What are the origins of your relationship with Milan?
My first experience of Milan was with my exhibition at Lanfranco Colombo’s Galleria Diaframma in October 1970. The show was titled “Nudi dentro cartelle ermetiche” (or “Nudes in Hermetic Sample Books”) and was presented with a text by Cesare Zavattini. In those years, research photographers were pioneers detached from the mainstream art and culture systems in Italy. As often proved to be the case back then, Milan was a guiding light in the way it inquisitively and intelligently welcomed artists and innovative creative languages. The gallery wasn’t far from Jamaica
[Monumental Milan], which was a kind of gravitational field charged
with dissonant and intelligent energies. That place was a real revelation for me, but at the same time the whole of Milan represented a new discovery in my world.
What is your favourite historical building in the city?
On the frequent occasions when I’ve worked in Milan, I’ve always chosen paths and places that filled me with emotion such as the Basilica of San Lorenzo [Monumental Milan] with the marvellous colonnade running in front of it, or the Navigli [Stroll for Flaneurs] canals with their lively open-air street markets. Still today, I really like arriving in Piazza Duomo and walking back towards the Loggia degli Osii and Palazzo della Ragione, and from there towards the Sforza Castle, where I go to admire the extraordinary Rondanini Pietà by Michelangelo, who worked on this marble sculpture right up until his death.
What do you normally do when you are in Milan?
There are many places in the city that I visit again and again, either for work or pleasure, such as the Pinacoteca di Brera art gallery and the 18th-century Rotonda della Besana, which is a beautiful former church and cemetery now used as a space for exhibitions. Since I still use analogue techniques for both shooting and printing, I’m always on the lookout for shops selling the materials I need to print as I develop, such as baryte paper and so on.
Is there a shop in Milan where you buy special items?
Like a small New York, it’s always been said about Milan that if you can’t find something here, it probably doesn’t exist. Angela and I love strolling around the shops and markets, but we don’t have any fixed points of reference.
What is your favourite cafe, bar or restaurant in the city?
At one time Bar Jamaica was definitely my favourite. Today we often come to Milan but we’re mostly “shown around” by friends, so the places and restaurants we visit are generally spur-of-the- moment discoveries.
Which new buildings have transformed the face of Milan?

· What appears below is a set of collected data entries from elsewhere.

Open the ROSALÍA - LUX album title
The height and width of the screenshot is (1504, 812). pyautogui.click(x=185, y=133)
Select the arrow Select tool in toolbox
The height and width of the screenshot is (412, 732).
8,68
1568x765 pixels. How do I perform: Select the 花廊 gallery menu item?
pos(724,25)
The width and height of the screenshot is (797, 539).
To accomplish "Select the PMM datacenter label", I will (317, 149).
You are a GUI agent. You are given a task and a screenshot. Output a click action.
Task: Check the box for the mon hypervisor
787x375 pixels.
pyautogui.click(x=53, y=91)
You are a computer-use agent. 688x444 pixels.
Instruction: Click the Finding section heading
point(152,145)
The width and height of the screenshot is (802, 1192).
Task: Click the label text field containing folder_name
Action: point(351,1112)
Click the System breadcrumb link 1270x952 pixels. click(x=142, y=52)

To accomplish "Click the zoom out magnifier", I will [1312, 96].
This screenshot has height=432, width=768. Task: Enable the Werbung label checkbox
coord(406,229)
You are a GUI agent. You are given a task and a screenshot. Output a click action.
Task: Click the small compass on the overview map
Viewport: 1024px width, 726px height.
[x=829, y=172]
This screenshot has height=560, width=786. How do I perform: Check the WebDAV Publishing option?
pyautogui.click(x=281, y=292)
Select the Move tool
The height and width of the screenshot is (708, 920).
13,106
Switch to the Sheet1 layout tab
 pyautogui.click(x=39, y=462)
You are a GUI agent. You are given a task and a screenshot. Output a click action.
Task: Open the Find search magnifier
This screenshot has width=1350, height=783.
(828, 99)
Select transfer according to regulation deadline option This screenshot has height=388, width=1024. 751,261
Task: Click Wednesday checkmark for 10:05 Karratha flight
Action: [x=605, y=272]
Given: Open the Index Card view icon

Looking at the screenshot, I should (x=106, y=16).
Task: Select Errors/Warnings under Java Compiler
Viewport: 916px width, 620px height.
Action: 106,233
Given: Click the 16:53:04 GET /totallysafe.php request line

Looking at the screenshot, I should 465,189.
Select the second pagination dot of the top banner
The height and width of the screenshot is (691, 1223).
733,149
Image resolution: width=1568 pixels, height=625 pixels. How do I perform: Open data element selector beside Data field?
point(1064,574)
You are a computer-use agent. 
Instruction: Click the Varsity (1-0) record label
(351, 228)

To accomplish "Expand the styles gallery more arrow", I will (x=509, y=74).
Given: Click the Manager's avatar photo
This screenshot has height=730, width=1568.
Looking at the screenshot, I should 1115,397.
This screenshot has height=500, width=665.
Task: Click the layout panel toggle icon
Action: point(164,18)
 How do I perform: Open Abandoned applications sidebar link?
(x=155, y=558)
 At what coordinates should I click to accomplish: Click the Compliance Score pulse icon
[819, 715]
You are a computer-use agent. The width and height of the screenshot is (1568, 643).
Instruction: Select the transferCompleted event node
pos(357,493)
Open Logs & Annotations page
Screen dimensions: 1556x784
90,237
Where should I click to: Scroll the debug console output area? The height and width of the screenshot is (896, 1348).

I like the Vertical Forest by Stefano Boeri [The rising City], with its bold and visionary idea for a different conception of the city. But I also love the way the Hangar Bicocca [The Polycentric Centre] has been transformed and reutilised as a venue for contemporary art. The place’s artistic programming is fantastic, as well as the spatial relationship between Anselm Kiefer’s towers and the Hangar itself. I visited the Fondazione Prada [The Polycentric Centre] with great curiosity. I was fascinated by the project’s complexity, the re-use of the industrial urban fabric, the relationship with contemporary art and the usability of the space. From an architectural perspective, I can only say that as I was wandering around the Foundation, I was struck by a window that had been left blind. It was clearly recognisable as a window but it had been cemented over, so I decided to photograph it and add it to my work on metaphysical places. Picturing that concrete wall with a cemented window at the centre in a black-and-white photo seemed like a kind of utopia fulfilled.
What would you transfer to Milan from another place?
I live in Naples, which is certainly a tough city but it’s also endowed with tremendous beauty and culture, as well as a profound and natural warm-heartedness. To be honest, I wouldn’t really know what to transfer to Milan and how.